As the coronavirus forces office workers to work from home, more companies are becoming aware of end user computing risks, specifically with spreadsheets. Read what Philip Howard, Research Director at Bloor Research, has to say about the short and long term impact working from home will have on organizations.
The Impact of Working From Home
With the coronavirus outbreak causing more remote work it is pertinent to consider its impact, both in the long term and the short term. In the longer term I think many people and many companies will find that it is much more practicable, and enjoyable, than they had previously thought. As a result, once this outbreak is all over, I think we will see much more working from home, whether full or part time.
This will be good for companies that require less office space (though bad for the owners of office blocks), for individuals who like that sort of lifestyle, and for the planet because there will be much less commuting (which will be bad for public transport) but good for the environment. In this last case, this not only applies to global warming but also pollution levels. Indeed, The Times has reported that Nitrogen Dioxide emissions are significantly reduced across Europe and China because of the current lock-downs and, given that the European Environment Agency estimates that pollution contributes to 400,00 early deaths per year across Europe, an ongoing reliance on increased levels of remote work can only be a good thing.
From a technology perspective working from home will test company’s adaptability. Here at Bloor Research we have been focusing on the concept of the “Mutable Business” for some years, with the focus being less on digital transformation as a technology and more on talking about business outcomes and value creation. In practice this means that organisations need to be in a continuous state of reinvention. This certainly applies to the current situation and there are many aspects to this, only a few of which I discuss here. My colleagues will also be writing about the impact of home working with respect to the areas that they cover.
Teething Problems
Returning to the subject at hand in the short term there will, of course, be teething problems. I know one company that experimented with having its entire office staff working from home last week, just to find what would go wrong. One of the pitfalls it discovered was that the company’s receptionist had not been set up to be able to forward calls when working remotely. This is easily fixed but such problems need to be identified. More generally, organisations will need to trigger a review of unified communication and collaboration capabilities. Many medium and large enterprises don’t have good/strategic solutions in this respect at present, usually having a collection of disparate point technologies that don’t address these issues in a holistic manner.

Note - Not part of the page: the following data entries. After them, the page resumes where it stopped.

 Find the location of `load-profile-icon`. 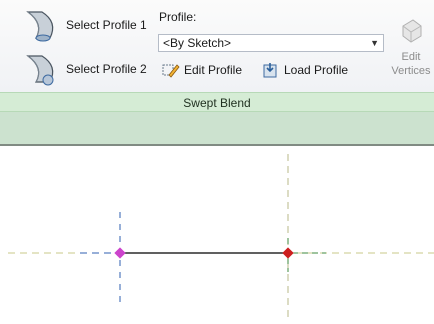

load-profile-icon is located at coordinates (270, 70). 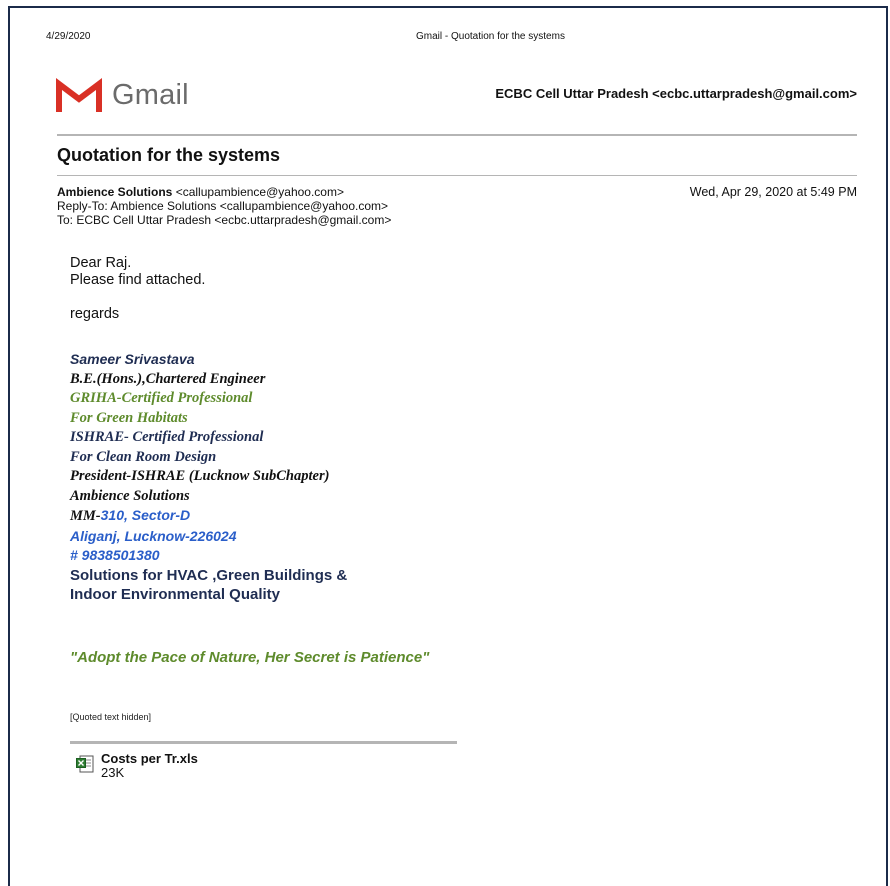 I want to click on signature-name: Sameer Srivastava, so click(x=132, y=359).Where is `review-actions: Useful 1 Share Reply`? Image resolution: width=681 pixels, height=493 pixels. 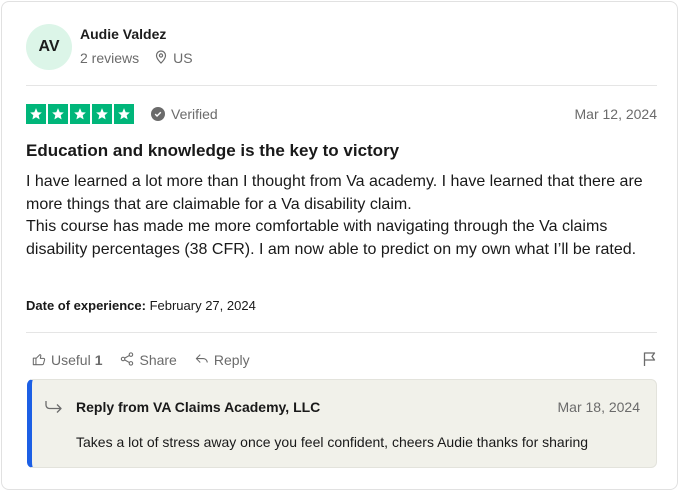 review-actions: Useful 1 Share Reply is located at coordinates (344, 360).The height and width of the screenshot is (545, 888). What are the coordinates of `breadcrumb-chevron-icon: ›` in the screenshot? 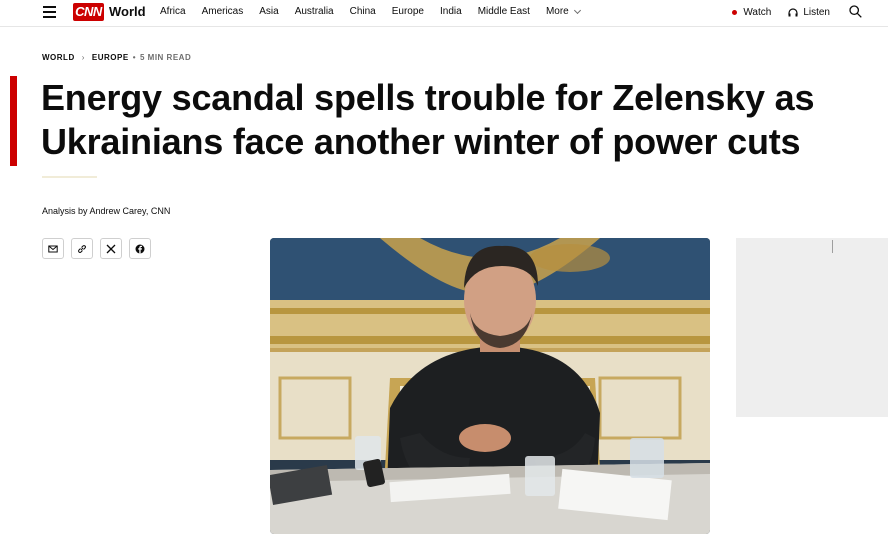 It's located at (83, 58).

As it happens software companies are very familiar with remote work – it is commonplace – so may be best placed to advise on how to make it work, at least in a general sense. There will be, for example, issues around security. Identity and access management may need rethinking in the light of working from home. Given that it is now generally accepted that cloud-based solutions are at least as secure, if not more so, than on-premises implementations, remote work could even be yet another driver towards the use of cloud-based software and services.

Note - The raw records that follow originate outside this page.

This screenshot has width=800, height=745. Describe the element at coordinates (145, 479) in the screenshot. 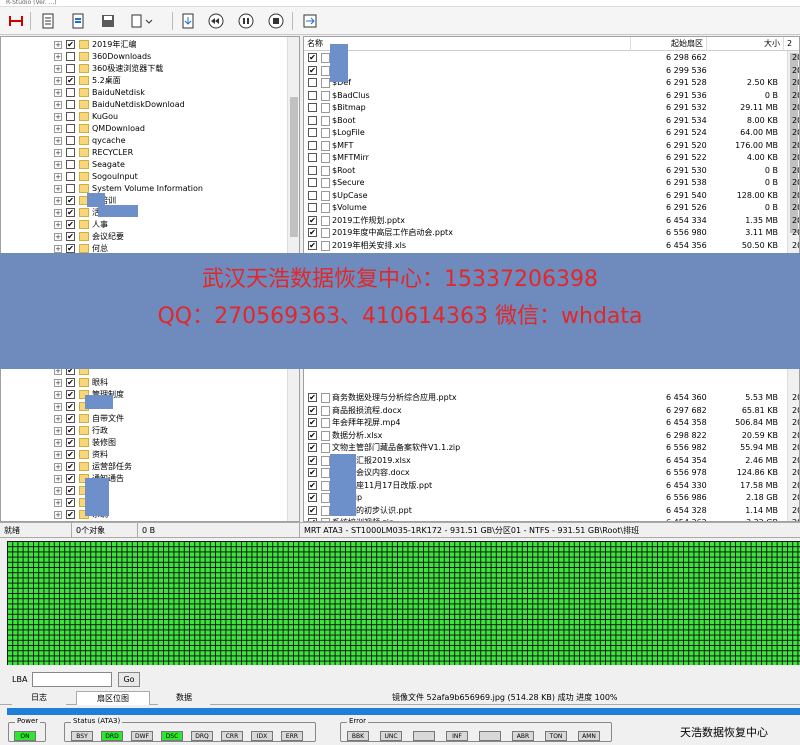

I see `tree-item: +✔通知通告` at that location.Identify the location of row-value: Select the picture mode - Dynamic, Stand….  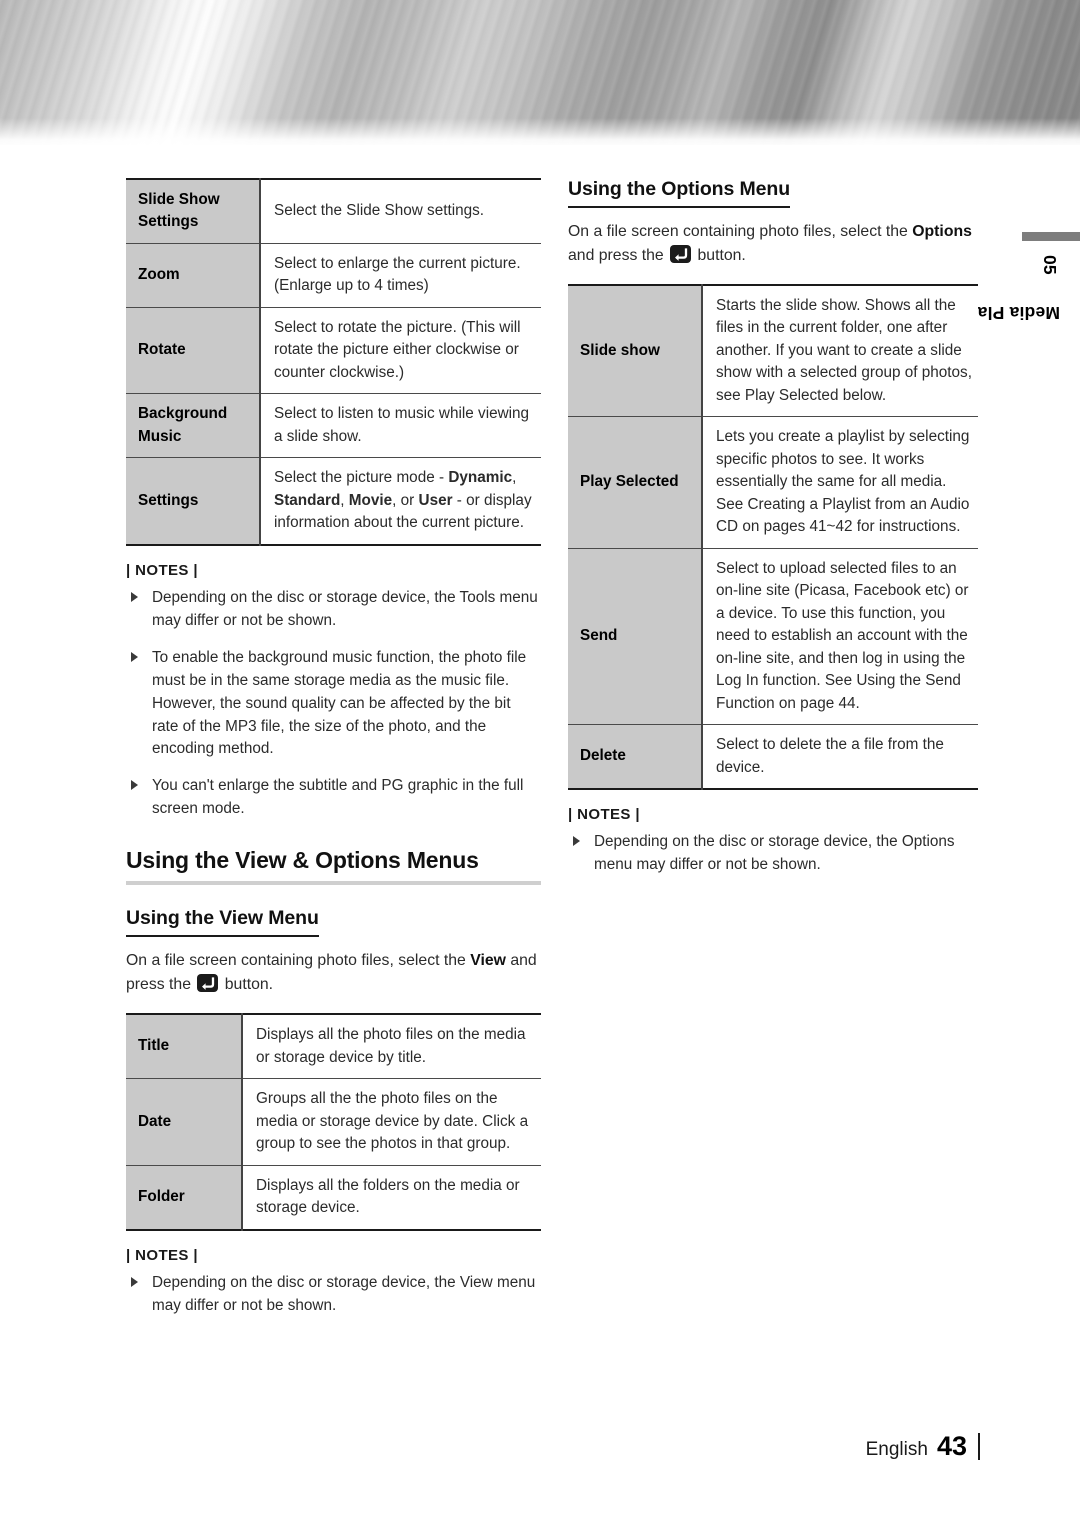
(400, 501).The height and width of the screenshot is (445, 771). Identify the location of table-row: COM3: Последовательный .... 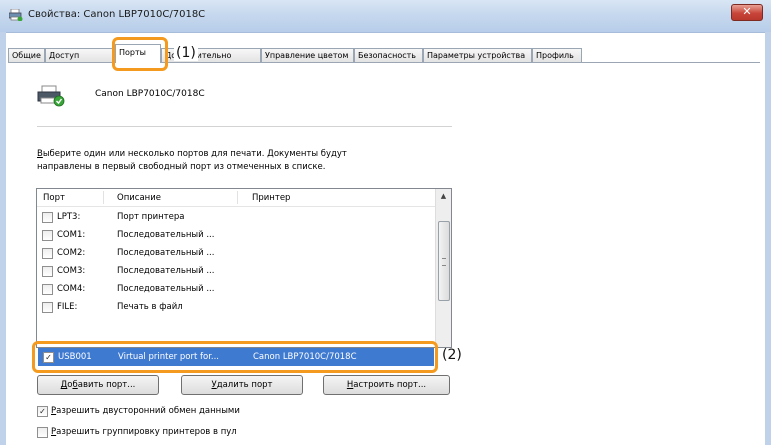
(236, 271).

Shift Toward Browser-Based & Cloud
When considering remote work more generally, there are three classes of employees. Those that cannot work from home (plumbers, bricklayers, taxi drivers, nurses and so on); those that are used to working from home or, at least, away from the office; and those that are typically office-bound. It is the last group for whom challenges are likely to arise. As with the receptionist mentioned above, they may not have the necessary access rights to software and services that they need, and these will have to be set up. Moreover, it will often be the case that the software they use on a day-to-day basis is not – and perhaps cannot be – installed on their home desktops or laptops.
Companies in this position will need to consider moving to browser-based interfaces, which may be another driver towards cloud-based implementations. A related issue is with respect to licensing costs. If software licenses or subscriptions are user-based, is this by named individual (allowed to use any relevant device) or is it device-based? If the latter, I hope that software vendors will not try to exploit this situation because remote work users are now using an additional device. I trust that any company that attempts to do this will be publicly named and shamed.
Increase in End User Computing Risks
End user computing risks, particularly with spreadsheets, are also associated with not having full access to all your normal software and services. It is easy to imagine a home worker who does not have full access to his usual reporting tool – perhaps he or she can see it but not manipulate the data therein – copying that data into a spreadsheet running at home. The problem here is that this is uncontrolled. There is the possibility (likelihood) of errors creeping into the data (fat fingers, equations in the wrong place and so on), an increased risk of deliberate fraud, and, perhaps worst of all, lots of people doing the same thing with the same spreadsheets but all in their own way.
This proliferation can cause major headaches because you have different versions of the same thing and you don’t know which version is the most recent or which is the most accurate. The more critical the application (budgeting, planning, market trading and so on) the greater the end user computing risk you are potentially exposed to. The solution is to have version control and management for these sorts of assets (not just spreadsheets) so that the divergence of data can be tracked, and accuracy checked.
In general, I expect that a number of companies will get into a mess over this issue in the coming months, so another result of working from home, in the longer term, will be an uptick in companies (outside the financial sector, which is already well aware of this problem) investing in either spreadsheet control management or spreadsheet replacement software. Once again, cloud-based approaches may get more traction in this scenario.
There’s obviously a big downside associated with coronavirus, but it is not, and should not be, all gloom and doom. I expect significant long-term changes to life and workstyles that will ultimately be of benefit to the planet as a whole.